The positives:
- Dakota Johnson was believable as Anastasia. She was shy and innocent and vulnerable and confused (as she should have been with the lack of credible information given her).
- As far as I got into the book, the movie is better because I found the book so boring it was unreadable.I may have gotten as far as the coffee shop in the book. Could have been 20 pages or 80 I have no recollection except that it felt interminable. So I stopped. I have no idea from that point on how close the movie follows the book. Maybe somebody will tell me who has experienced both.
- I suppose the sexy, fun parts where she is enjoying what he's doing are fair enough. Yes, that is what BDSM can be - good, sexy fun times that include various other sensations (except she really doesn't 'get' what is happening to her, so for me she is still giving consent where she doesn't have enough knowledge to make an informed decision - see more points on this below).
- He does give her safewords.
The negatives:
- I didn't believe Jamie Dornan as Christian Grey at all. He had no power about him. Never smiling and being impatient with everyone does not a powerful person make.
- I didn't feel the chemistry between Anna and Christian.
- And he wasn't likable. Anna's roommate isn't likable either. Her mother blows off her graduation and isn't sympathetic either. So, it kind of makes me think Anna is a little too stupid to live.
- A D/s (Dominant/submissive) relationship is based on an exchange of power and he gave her absolutely no knowledge of the joys of that from which to make an informed decision. Just bossing someone around does not a dominant make. And just letting someone boss you around does not a submissive make.
- He acted like a newbie playing Dom. He didn't bother to explain terminology, toys, tools, the energy exchange, nothing to her. He just said here, read my contract that says I get to do this and you have to do that and that's all you need to know. Bullshit. She had no reason to trust him and he gave her none at any point in the journey by actually taking care of her mentally - like explaining shit to her. You can't buy trust. And your only real currency is your reputation (aka trust). He might be a rich man in the vanilla world, but were he in any reputable BDSM community, he would be bankrupt.
- If he really wanted her to research BDSM and submission, he would have supplied her with some direction of good websites vs inaccurate ones and maybe given her some books to read by reputable authors. He wouldn't have just given her a computer and said Google submissive, so all she really got was a lot of pictures of women in restraints and so forth.

..........

## [What you should do]
Revise the part of the review that opens with the words containing "- He does give" and closes with "a submissive make.", replacing "likable" with "charming". Work from the review alone.

..........

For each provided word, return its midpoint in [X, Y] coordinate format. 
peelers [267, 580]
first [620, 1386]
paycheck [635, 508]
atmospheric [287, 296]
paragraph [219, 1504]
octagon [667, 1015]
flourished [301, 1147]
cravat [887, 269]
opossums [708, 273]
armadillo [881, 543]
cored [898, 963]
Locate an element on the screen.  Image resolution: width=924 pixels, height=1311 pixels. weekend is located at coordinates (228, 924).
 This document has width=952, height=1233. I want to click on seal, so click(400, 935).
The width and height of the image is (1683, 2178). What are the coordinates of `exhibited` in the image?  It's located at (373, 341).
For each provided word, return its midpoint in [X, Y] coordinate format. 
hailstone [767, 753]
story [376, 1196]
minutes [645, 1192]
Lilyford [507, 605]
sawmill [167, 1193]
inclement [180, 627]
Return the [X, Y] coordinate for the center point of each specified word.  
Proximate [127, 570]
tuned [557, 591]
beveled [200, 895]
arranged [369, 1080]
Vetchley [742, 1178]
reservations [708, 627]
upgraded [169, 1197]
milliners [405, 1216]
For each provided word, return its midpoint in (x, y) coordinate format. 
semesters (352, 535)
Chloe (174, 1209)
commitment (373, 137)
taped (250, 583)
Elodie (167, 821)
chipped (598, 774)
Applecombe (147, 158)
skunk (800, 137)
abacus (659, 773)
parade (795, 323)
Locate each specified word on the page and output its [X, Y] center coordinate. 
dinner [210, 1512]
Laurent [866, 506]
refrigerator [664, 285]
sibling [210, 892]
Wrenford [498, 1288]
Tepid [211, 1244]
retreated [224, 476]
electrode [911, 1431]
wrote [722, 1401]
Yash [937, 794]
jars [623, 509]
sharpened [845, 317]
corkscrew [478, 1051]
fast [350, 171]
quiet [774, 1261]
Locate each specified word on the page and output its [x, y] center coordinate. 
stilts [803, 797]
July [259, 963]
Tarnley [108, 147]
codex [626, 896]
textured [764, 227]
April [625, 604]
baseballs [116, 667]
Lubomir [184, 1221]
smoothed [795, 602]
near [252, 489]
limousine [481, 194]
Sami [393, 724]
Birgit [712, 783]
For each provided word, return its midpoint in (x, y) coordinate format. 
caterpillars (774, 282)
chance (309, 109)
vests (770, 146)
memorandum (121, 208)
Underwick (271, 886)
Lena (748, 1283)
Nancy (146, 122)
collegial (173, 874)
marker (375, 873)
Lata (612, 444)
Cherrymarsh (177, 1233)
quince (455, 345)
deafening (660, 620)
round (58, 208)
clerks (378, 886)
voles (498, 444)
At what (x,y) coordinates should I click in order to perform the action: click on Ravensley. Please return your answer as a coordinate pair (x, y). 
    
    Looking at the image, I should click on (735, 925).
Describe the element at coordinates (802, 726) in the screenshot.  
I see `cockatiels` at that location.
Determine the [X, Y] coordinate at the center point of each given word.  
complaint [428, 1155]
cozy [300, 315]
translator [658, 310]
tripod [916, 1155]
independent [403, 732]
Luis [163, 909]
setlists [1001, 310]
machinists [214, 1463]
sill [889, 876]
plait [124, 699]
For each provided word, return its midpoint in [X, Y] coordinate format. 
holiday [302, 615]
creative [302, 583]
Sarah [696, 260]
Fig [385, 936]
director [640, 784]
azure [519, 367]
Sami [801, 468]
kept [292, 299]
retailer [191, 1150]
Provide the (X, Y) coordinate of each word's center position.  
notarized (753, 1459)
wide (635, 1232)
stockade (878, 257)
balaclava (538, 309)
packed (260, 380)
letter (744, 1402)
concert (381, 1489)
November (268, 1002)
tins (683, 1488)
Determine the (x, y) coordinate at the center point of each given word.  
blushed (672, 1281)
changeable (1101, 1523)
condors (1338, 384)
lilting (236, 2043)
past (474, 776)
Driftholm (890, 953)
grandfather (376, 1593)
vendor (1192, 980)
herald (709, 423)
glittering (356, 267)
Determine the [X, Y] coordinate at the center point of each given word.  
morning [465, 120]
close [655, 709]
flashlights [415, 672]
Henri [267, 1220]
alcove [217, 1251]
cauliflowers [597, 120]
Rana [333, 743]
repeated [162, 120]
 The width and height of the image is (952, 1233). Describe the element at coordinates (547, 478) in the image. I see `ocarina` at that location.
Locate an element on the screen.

..........

## [Response to this exercise]
- He does give her safewords.
The negatives:
- I didn't believe Jamie Dornan as Christian Grey at all. He had no power about him. Never smiling and being impatient with everyone does not a powerful person make.
- I didn't feel the chemistry between Anna and Christian.
- And he wasn't charming. Anna's roommate isn't charming either. Her mother blows off her graduation and isn't sympathetic either. So, it kind of makes me think Anna is a little too stupid to live.
- A D/s (Dominant/submissive) relationship is based on an exchange of power and he gave her absolutely no knowledge of the joys of that from which to make an informed decision. Just bossing someone around does not a dominant make. And just letting someone boss you around does not a submissive make.